Cinematographer Tatsuo Suzuki is a huge factor in mind of this aesthetic too, coming from the Art Theatre Guild era. Having filmed Funeral Parade of Roses for Toshio Matsumoto, a very different film in aesthetic style, he also worked on productions for Shûji Terayama, which this shares touches to with even the use of colour. The film also has flourishes which are unconventional. The tale of Ching-hsui itself, as told to us as it is to Kure Ichiro, is depicted with puppets, which is as extravagant as it is telling a truly gristly ancient tale with a beauty in the aesthetic tone. Masaki himself, an amateur filmmaker, has recordings which bring in black 'n' white silent film storytelling, disregarding logic in that you have intertitles spliced in-between for when patients he was filming talk directly to the camera.

Also a factor to the film's tone, helping it considerably, is that one of the most compelling figures in the film, Masaki himself, is the standout performance but not from a cinematic actor. Shijaku Katsura II was better known as a Japanese rakugo performer of the late 20th century, who often performed in English and wished to bring the art to the West.
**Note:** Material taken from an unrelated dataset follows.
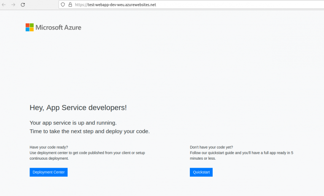Show site security info via lock icon
Viewport: 324px width, 196px height.
click(x=70, y=5)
Rakugo is an art form involving one lone storyteller performing a narrative, with multiple characters and long form tales, and even a semblance of knowledge of this, even if barely scratched on, shows Katsura was the right man for Masaki. Born Tōru Maeda, not only does he perform the lion's share of exposition with Hideo Murota as Prof. Wakabayashi, a prolific actor at this point, but also particularly with Masaki as a character, Shijaku Katsura II was the right choice of someone who could figure out how to present the character. Bald with a pencil thin moustache, Masaki is an eccentric, who believes the mind is an illusion and human beings closer to animals, all the psychological details of the text a critique of such a character, as his therapy practices leads to one of the patients killing another. Katsura can make him both compelling and prevent so much exposition from being flat in tone. Particularly as Yôji Matsuda as the lead has to play a cipher for the most part, until he may start recovering memories and find horror in what he has done, Katsura with Murota have to keep the film suspended throughout, Masaki thanks to Katsura becoming a carnival ring leader of a cult of personality in how he is played.

This is a film of an avant-garde artist, as a semblance of an ending is knowledge, whilst a dream-within-a-dream, our lead is hiding secrets which his mind will never accept and will literally reset once discovered, as obvious as you can depict it without being heavy handed. A shot in a country field full of corpses will mark this, closer to something from Shûji Terayama's Pastoral: To Die in the Country (1974) in tone and its complete surreal mood, another film cinematographer Tatsuo Suzuki worked on. Dogra Magra is, honestly, a film I could imagine the Art Theatre Guild would have released if sadly they did not close earlier in the decade. It however says a lot about the eighties in Japanese cinema in general, when there were still other producers and companies who brought films like this to existence, that you could stumble over fascinating works like this to the screen, all in dire need of more awareness of them.